→ Work task: Beginning with the line that contains "عنكبوت التاريخ يتحول" and ending with the line that contains "Title Funding (65, 124)", reproduce the lines of the entries below exactly, omitting pictures.

→ Input for this task:
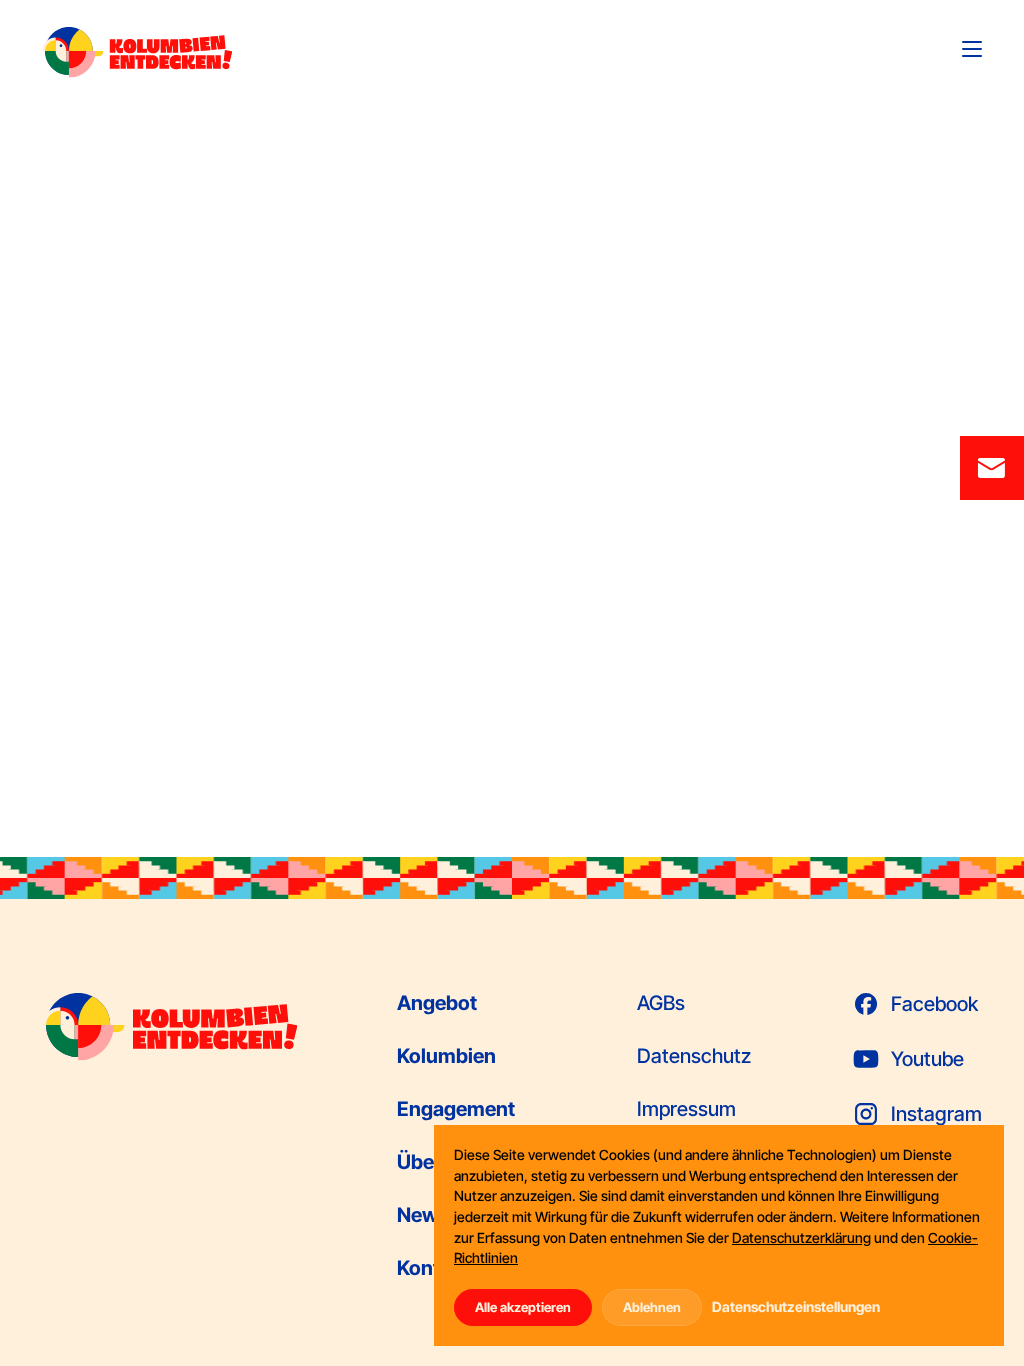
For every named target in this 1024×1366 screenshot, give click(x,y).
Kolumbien (446, 1056)
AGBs (661, 1003)
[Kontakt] (992, 468)
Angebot (437, 1003)
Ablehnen (652, 1307)
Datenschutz (694, 1056)
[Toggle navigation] (972, 49)
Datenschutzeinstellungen (796, 1306)
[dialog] (719, 1235)
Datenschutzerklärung (801, 1237)
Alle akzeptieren (523, 1307)
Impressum (686, 1109)
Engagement (456, 1109)
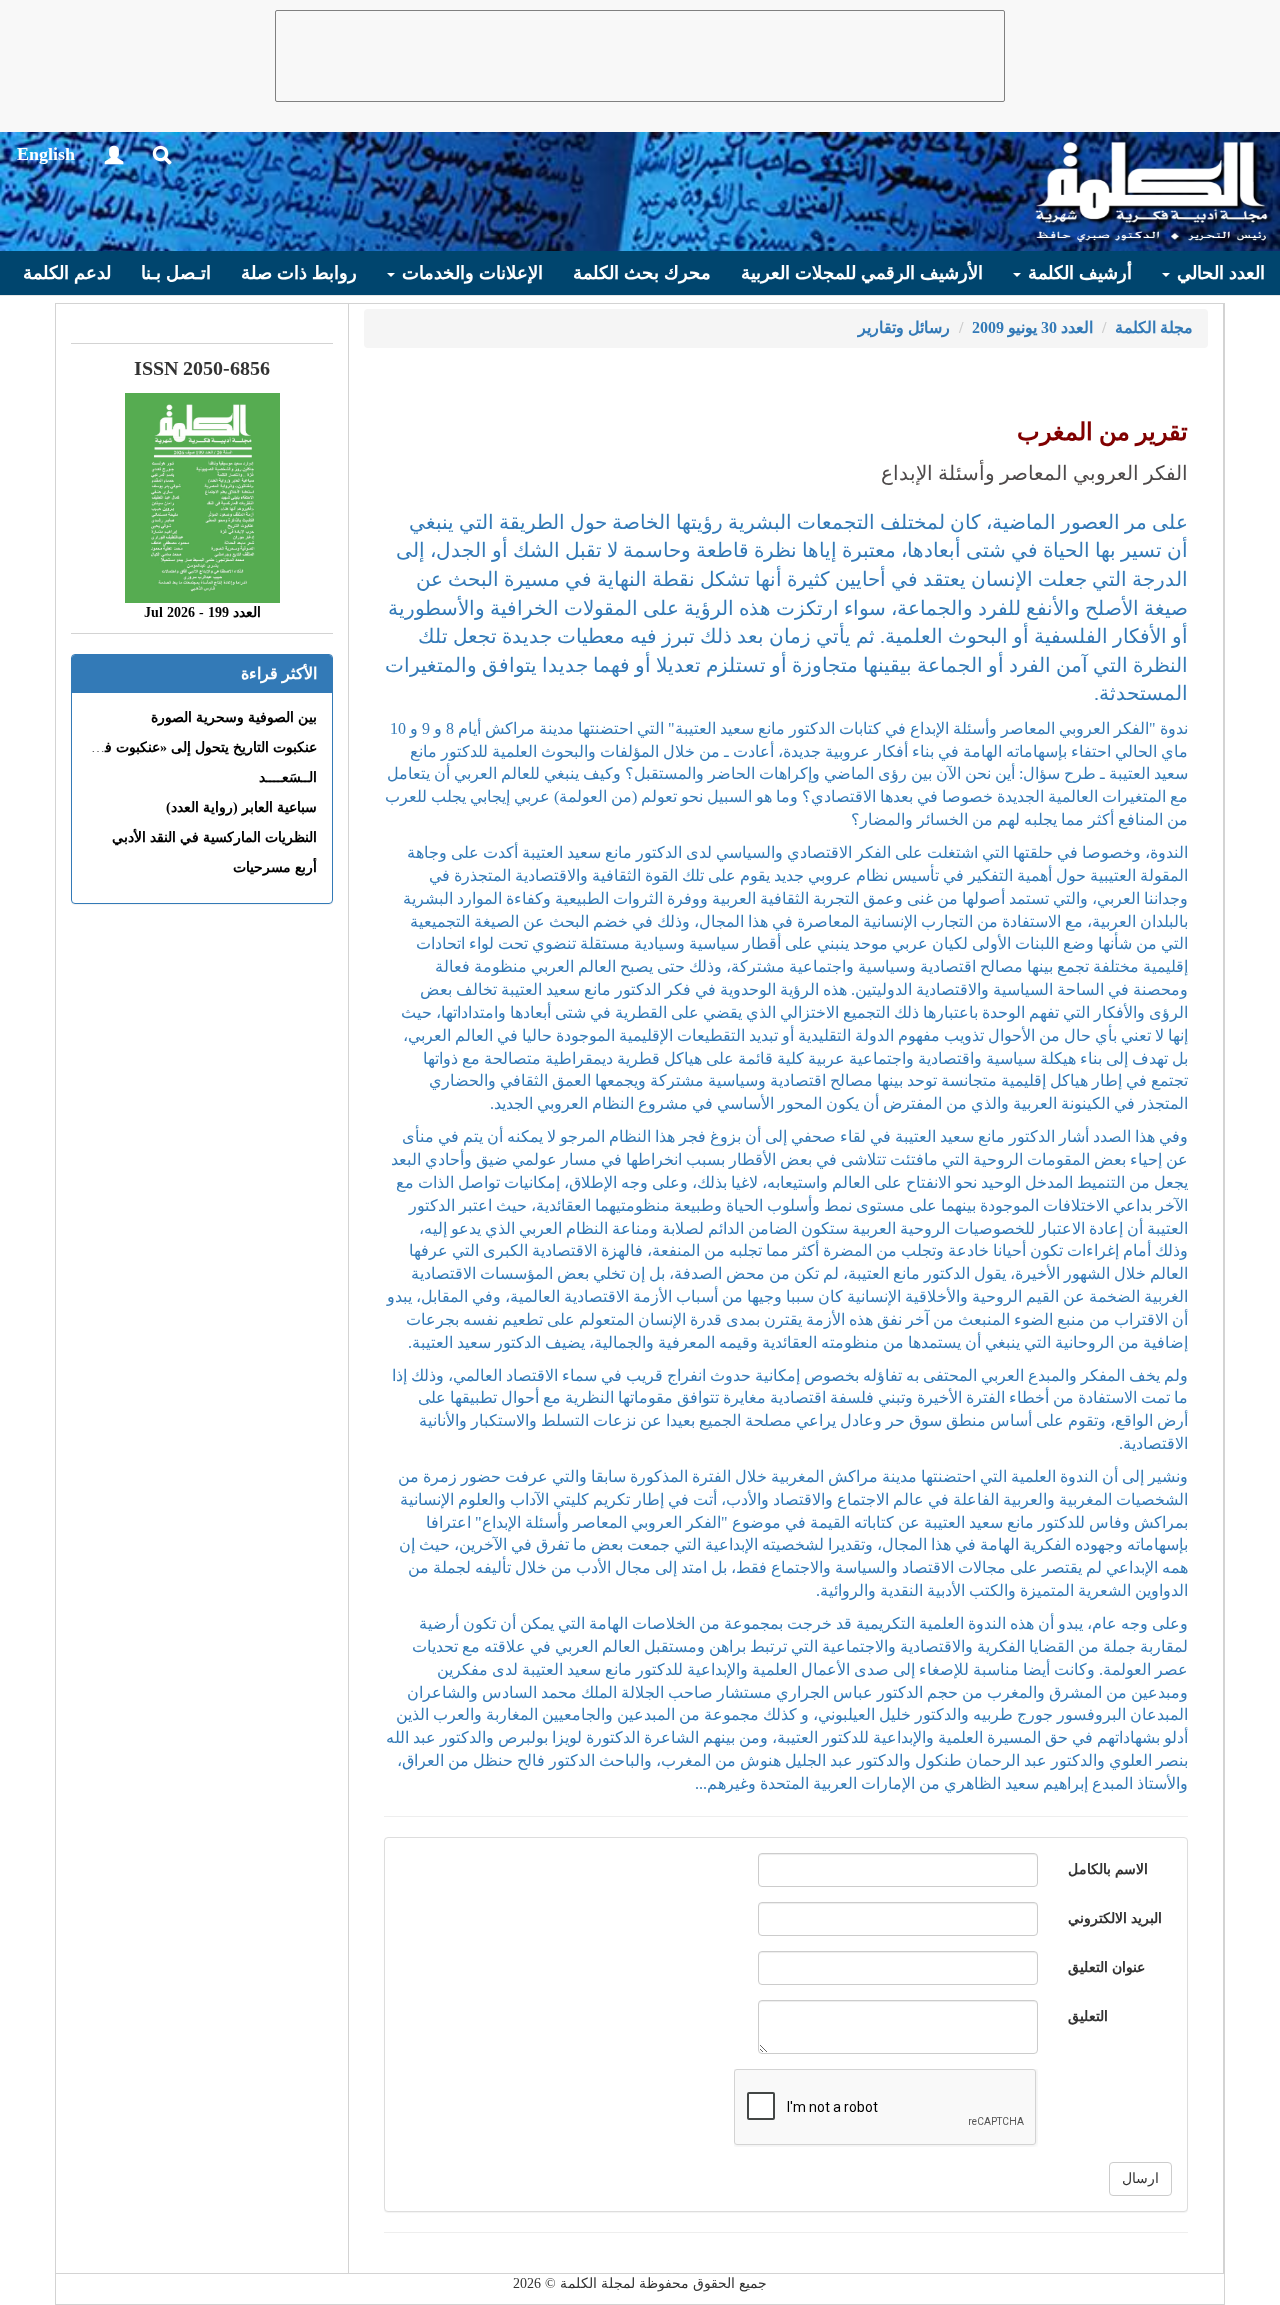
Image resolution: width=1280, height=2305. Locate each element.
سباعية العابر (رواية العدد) (241, 807)
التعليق (1088, 2016)
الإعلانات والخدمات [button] (470, 273)
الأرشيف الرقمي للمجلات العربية (862, 273)
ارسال (1140, 2178)
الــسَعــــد (288, 777)
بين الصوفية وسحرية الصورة (234, 717)
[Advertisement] (640, 56)
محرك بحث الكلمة (642, 273)
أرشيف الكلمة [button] (1077, 273)
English (46, 154)
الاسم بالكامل (1108, 1869)
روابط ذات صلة (299, 273)
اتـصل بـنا (176, 273)
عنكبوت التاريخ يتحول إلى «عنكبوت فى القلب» (182, 747)
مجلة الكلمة (1154, 327)
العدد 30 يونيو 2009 (1032, 327)
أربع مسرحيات (275, 867)
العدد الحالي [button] (1218, 273)
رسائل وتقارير (904, 327)
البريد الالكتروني (1115, 1918)
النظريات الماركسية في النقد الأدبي (214, 837)
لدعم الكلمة (67, 273)
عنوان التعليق (1106, 1967)
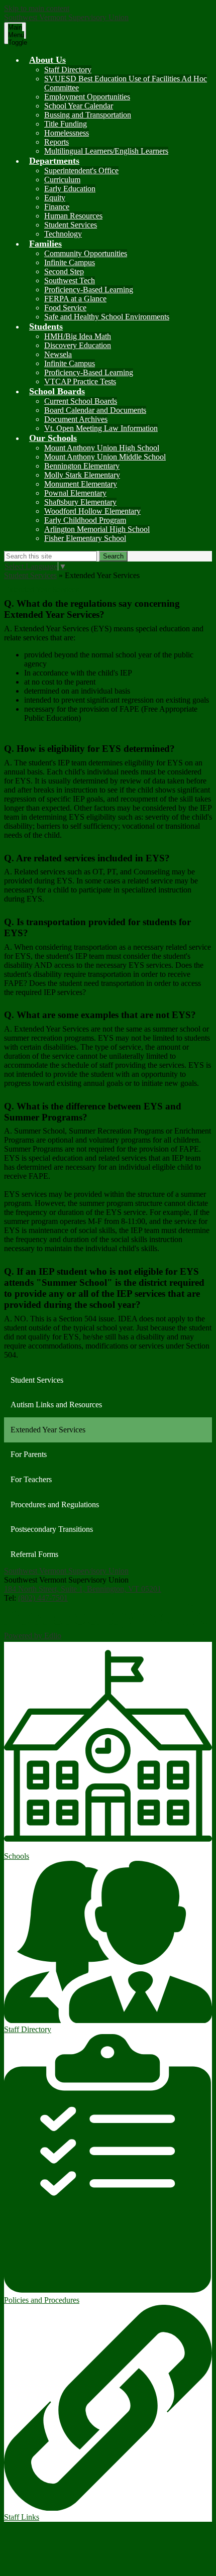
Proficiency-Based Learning (88, 289)
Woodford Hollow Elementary (92, 511)
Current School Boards (80, 401)
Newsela (58, 354)
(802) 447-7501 (43, 1598)
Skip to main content (36, 8)
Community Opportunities (85, 253)
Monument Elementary (80, 484)
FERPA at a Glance (75, 298)
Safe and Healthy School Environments (106, 316)
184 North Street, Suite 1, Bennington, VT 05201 (82, 1589)
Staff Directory (67, 69)
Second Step (64, 271)
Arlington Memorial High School (97, 529)
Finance (56, 206)
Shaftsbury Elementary (80, 502)
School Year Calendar (78, 105)
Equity (54, 197)
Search (113, 556)
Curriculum (62, 179)
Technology (63, 234)
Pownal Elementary (75, 493)
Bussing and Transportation (87, 114)
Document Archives (75, 419)
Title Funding (65, 124)
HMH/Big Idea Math (77, 336)
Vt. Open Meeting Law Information (101, 428)
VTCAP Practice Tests (80, 381)
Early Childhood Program (85, 520)
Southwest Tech (69, 280)
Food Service (65, 307)
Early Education (69, 188)
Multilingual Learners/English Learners (106, 151)
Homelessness (66, 133)
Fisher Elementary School (85, 538)
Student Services (70, 224)
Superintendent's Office (81, 170)
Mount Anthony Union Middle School (105, 457)
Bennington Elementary (82, 466)
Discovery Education (77, 345)
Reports (56, 142)
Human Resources (73, 215)
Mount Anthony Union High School (101, 447)
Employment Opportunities (87, 96)
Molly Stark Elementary (82, 475)
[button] (47, 60)
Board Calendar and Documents (95, 410)
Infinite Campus (69, 262)
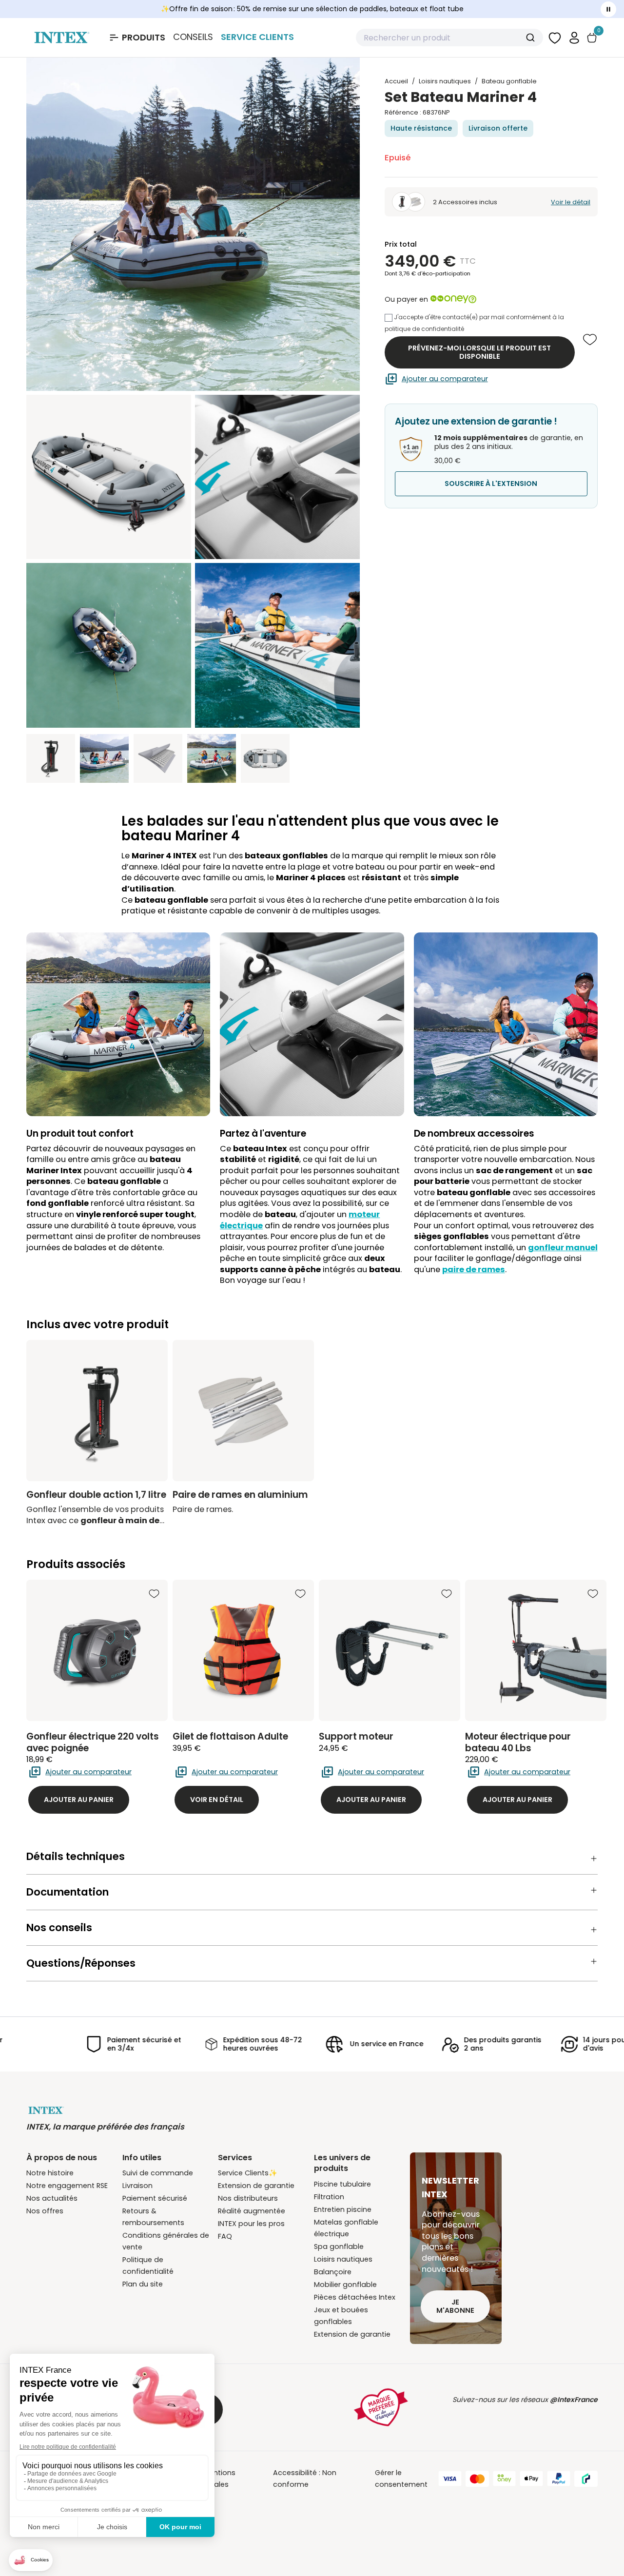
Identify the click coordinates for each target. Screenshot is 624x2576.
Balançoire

→ Reply to the task:
عنكبوت التاريخ يتحول إلى «عنكبوت فى القلب» (182, 747)
مجلة الكلمة (1154, 327)
العدد 30 يونيو 2009 (1032, 327)
أربع مسرحيات (275, 867)
العدد الحالي [button] (1218, 273)
رسائل وتقارير (904, 327)
البريد الالكتروني (1115, 1918)
النظريات الماركسية في النقد الأدبي (214, 837)
لدعم الكلمة (67, 273)
عنوان التعليق (1106, 1967)
Proficiency-Based Learning (88, 289)
Woodford Hollow Elementary (92, 511)
Current School Boards (80, 401)
Newsela (58, 354)
(802) 447-7501 (43, 1598)
Skip to main content (36, 8)
Community Opportunities (85, 253)
Monument Elementary (80, 484)
FERPA at a Glance (75, 298)
Safe and Healthy School Environments (106, 316)
184 North Street, Suite 1, Bennington, VT 05201 (82, 1589)
Staff Directory (67, 69)
Second Step (64, 271)
Arlington Memorial High School (97, 529)
Finance (56, 206)
Shaftsbury Elementary (80, 502)
School Year Calendar (78, 105)
Equity (54, 197)
Search (113, 556)
Curriculum (62, 179)
Technology (63, 234)
Pownal Elementary (75, 493)
Bussing and Transportation (87, 114)
Document Archives (75, 419)
Title Funding (65, 124)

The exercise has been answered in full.